THIS ^^^ So True left me feeling like it for months even after I'd come off. Never used to get it though so kinda struggling to come to terms with whats triggered it. I often wonder if its in the mind? I haven't touched AAS for 9 Months now and im starting to feel anxious again just thinking about going back on.. so alot could be in the mind. I just don't know. all im on ATM is creatine lol


----------



## bigD29 (Jun 30, 2012)

Cheers Andy will get some aromasin to use on my next test cycle but im not holding my breath! I had 2 bad experiences using test so wasn't going to bother using

it again but like you say could have been the estrogen side effects. but I don't suffer from gyno so does this mean I even get estrogen or does everyone get it?

I was leaning more towards a Masteron cycle and this makes even more sense now as its a anti e properties would help and it doesn't aromatise.?
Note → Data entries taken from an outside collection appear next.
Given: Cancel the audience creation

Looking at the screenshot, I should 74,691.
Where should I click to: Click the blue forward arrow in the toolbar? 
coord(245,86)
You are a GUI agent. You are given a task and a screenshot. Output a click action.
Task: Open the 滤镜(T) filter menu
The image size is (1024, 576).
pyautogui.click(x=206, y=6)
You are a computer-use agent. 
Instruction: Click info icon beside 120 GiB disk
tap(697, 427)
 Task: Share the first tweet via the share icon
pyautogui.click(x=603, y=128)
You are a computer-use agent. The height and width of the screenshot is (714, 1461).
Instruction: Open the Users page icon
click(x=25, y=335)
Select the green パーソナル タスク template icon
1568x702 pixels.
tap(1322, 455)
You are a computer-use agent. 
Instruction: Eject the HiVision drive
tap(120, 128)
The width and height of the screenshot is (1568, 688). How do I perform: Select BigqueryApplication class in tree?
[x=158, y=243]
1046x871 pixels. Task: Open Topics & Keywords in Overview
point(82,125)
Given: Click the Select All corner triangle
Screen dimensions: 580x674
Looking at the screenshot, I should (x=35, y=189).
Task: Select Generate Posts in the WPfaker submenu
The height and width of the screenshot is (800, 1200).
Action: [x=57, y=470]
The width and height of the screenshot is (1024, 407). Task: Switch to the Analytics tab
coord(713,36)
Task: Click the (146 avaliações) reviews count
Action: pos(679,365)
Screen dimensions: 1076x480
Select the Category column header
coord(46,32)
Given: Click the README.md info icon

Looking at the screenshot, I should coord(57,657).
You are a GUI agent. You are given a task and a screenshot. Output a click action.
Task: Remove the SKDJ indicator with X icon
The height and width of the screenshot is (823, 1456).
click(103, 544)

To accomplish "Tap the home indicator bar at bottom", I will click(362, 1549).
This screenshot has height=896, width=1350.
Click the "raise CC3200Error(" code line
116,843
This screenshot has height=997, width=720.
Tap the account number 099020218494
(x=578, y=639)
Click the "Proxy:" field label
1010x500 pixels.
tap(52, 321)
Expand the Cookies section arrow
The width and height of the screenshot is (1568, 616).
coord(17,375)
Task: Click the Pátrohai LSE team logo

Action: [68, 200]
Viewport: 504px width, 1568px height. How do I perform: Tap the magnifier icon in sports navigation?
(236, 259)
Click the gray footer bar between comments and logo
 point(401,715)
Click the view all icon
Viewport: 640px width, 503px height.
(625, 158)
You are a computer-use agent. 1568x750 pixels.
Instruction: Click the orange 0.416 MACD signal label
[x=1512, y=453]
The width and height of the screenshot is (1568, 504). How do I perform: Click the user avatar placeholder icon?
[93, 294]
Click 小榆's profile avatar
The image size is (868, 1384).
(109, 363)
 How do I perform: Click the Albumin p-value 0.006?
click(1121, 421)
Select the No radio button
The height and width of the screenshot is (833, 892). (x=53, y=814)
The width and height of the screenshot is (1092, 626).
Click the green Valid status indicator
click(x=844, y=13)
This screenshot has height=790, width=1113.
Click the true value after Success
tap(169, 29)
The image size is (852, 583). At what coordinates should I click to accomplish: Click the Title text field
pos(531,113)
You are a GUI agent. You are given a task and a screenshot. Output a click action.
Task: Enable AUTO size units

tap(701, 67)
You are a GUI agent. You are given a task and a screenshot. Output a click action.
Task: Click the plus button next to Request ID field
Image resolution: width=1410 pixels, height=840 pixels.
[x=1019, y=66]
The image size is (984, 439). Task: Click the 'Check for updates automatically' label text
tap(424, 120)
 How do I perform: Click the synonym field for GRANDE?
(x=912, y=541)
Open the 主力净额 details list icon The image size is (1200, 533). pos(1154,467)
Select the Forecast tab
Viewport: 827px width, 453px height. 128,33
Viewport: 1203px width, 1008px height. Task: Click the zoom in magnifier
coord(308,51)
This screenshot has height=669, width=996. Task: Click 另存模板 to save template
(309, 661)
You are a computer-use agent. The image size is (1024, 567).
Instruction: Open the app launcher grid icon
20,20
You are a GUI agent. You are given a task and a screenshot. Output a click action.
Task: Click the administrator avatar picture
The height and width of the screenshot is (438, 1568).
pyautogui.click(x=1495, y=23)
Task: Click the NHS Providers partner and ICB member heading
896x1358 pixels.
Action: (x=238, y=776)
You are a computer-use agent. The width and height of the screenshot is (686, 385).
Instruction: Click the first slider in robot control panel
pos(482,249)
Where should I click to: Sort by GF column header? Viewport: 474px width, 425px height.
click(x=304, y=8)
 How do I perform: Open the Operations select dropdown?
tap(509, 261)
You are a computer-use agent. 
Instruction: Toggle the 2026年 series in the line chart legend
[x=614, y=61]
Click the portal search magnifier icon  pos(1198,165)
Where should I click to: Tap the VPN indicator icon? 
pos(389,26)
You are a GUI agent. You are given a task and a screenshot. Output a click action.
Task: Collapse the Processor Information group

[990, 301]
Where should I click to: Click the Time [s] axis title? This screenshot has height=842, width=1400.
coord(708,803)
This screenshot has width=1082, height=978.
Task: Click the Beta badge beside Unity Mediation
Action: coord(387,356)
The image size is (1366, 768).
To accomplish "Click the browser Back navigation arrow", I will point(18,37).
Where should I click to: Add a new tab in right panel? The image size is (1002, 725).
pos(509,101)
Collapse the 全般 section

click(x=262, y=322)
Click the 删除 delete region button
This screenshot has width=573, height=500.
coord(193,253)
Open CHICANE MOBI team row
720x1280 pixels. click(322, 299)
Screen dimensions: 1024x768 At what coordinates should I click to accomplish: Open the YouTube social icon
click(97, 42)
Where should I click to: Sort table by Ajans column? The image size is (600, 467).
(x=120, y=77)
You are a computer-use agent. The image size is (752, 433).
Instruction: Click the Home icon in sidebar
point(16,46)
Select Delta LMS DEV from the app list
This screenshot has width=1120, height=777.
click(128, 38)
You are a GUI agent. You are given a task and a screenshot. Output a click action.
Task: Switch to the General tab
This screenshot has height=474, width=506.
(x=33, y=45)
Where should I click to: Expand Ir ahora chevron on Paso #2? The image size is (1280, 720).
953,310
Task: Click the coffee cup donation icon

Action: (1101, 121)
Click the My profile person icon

Think ive got a long time on my hands trying to figure this one out. either that or stay natural. I might even try an oral only cycle as I think Injecting also makes me more anxious. Years ago I was fine on it all, took loads of stuff but now thats all changed and I don't know why?


----------



## BigTrev (Mar 16, 2008)

I cant believe i have just found this and am i glad.I have been up pacing the floors last night and today with anxiety.Been having that fear feeling and breathless really bad.I was out walking this morning it was that bad.I had done a cycle of deca and test for 10 weeks and felt great on the cycle then came pct time.On my fourth week of rohm pct caps and its been awful.I read clomid and nolva do cause anxiety so have stopped now.I still believe my estrogen levels are still high as still have puffy nipples and my sex drive not great either.I have already bought my next cycle which is boldenone and test with clen.Tho now im not sure about the bold as have read some saying its bad for anxiety.Might just hit the test at 1g weekly and hit the clen.The next cycle wont be until end of september as it means its give me 16 weeks off in total.To be honest its left me that im not sure what approach to take now and when im ready for the next cycle.


----------



## Guest (Jul 4, 2012)

yea it does, the test will still be aromatising, just means your not sensitive to gyno. you need blood results to show. with a decent does of test, you will get high than normal levels of estrogen, and thus anxiety. i really wouldnt bother with masteron, you will only be disappointed, people you use just before a show to harden up, plus people will tell you masteron has given them anxiety. oral only, what you gunna take, dbol-makes some people feel anxious. oxys- upset my stomach, starts anxiety. winstrol- i have read depletes gaba causing anxiety. anavar- wont do much.i understand how it works, you want to find something that will allow your anxiety levels be low but still make gains. then your answer is test. i have tried almost everything and suffered with bad anxiety for years, and test is PROVEN to, and makes me feel less anxious, all you need to do is keep e in check, and if you do get high blood pressure go see ur dr and get it sorted. anything else IMO will either give you anxiety (either directly/or something youve cooked up in your mind from what someone has said on a forum), or will be a sheer disappoint in terms of gains. if i was you mate i would get see ur dr get ur anxiety sorted, it sounds like its weighting on your mind, then assess your options. you were fine before and your not now, because you have convinced yourself that test makes you anxious, pure placebo!


----------



## bigD29 (Jun 30, 2012)

BigAndy said:


> yea it does, the test will still be aromatising, just means your not sensitive to gyno. you need blood results to show. with a decent does of test, you will get high than normal levels of estrogen, and thus anxiety. i really wouldnt bother with masteron, you will only be disappointed, people you use just before a show to harden up, plus people will tell you masteron has given them anxiety. oral only, what you gunna take, dbol-makes some people feel anxious. oxys- upset my stomach, starts anxiety. winstrol- i have read depletes gaba causing anxiety. anavar- wont do much.i understand how it works, you want to find something that will allow your anxiety levels be low but still make gains. then your answer is test. i have tried almost everything and suffered with bad anxiety for years, and test is PROVEN to, and makes me feel less anxious, all you need to do is keep e in check, and if you do get high blood pressure go see ur dr and get it sorted. anything else IMO will either give you anxiety (either directly/or something youve cooked up in your mind from what someone has said on a forum), or will be a sheer disappoint in terms of gains. if i was you mate i would get see ur dr get ur anxiety sorted, it sounds like its weighting on your mind, then assess your options. you were fine before and your not now, because you have convinced yourself that test makes you anxious, pure placebo!


Cheers BigAndy

Yes I will go and see my doc, don't think I will mention AAS though.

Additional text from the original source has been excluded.